In Los Angeles, food stylist and culinary producer Alyssa Noui noticed a need to support industry workers experiencing duress from life in and outside the kitchen. Noui, who mostly deals with the “glamorous” side of food, hosts semimonthly industry check-in events with Southern Smoke Foundation, an initiative to provide food and beverage workers with free mental health services and access to an emergency fund.

“The check-in events have been a soft place to land within some of the discomforts the industry imposes while celebrating the passion that keeps us coming back to it,” she said.

Nelson, founder of the Black Culinary History project, understands both sides. She said: “The kitchen is one of the few places that I feel whole and able to test my own excellence.” But it also may be where she developed chronic asthma and “the lungs of a smoker” despite never having smoked a day in her life. The chef and author spent years working the grill station at hotel restaurants; she chose those restaurants intentionally because she found that large hospitality workplaces tended to have human resources departments, better hours and insurance that many independent, elite or small restaurants lack.
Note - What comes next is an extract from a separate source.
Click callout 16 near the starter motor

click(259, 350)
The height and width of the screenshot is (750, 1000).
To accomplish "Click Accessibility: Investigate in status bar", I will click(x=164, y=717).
Nelson said restaurant workers’ health should be the concern of everyone who is a part of the operation. And every operation should have some kind of wellness plan that goes beyond its first-aid or emergency policy. Entrepreneurs who open and own these establishments “need to be mindful of their staff’s health and the financial investment of care plans”. Creating more humane workplaces costs money, and she added those same restaurateurs will need to factor such expenses into their profit models and be clear “with customers why the branzino might be $45” to support staff health.

Medical benefits are but one part of a wellness plan. It can also mean creating a work culture in which people have freedom to pause without shame.

Seattle restaurateur and James Beard emerging chef nominee Kristi Brown holds regular self-care check-ins with her staff at her noted eatery, Communion. Meditation is a part of manager meetings and also at a Sunday pre-shift meeting because she believes mindfulness aids “mental and spiritual clarity”.

Saying “it is my intention to give as many tools as possible for folks to take care of themselves”, Brown plans on backing up the breathing exercises with enhanced benefits. Her goal is to pay 100% of her staff’s insurance premiums within the next two years – up from the 50% she now covers for employees working at least 28 hours a week.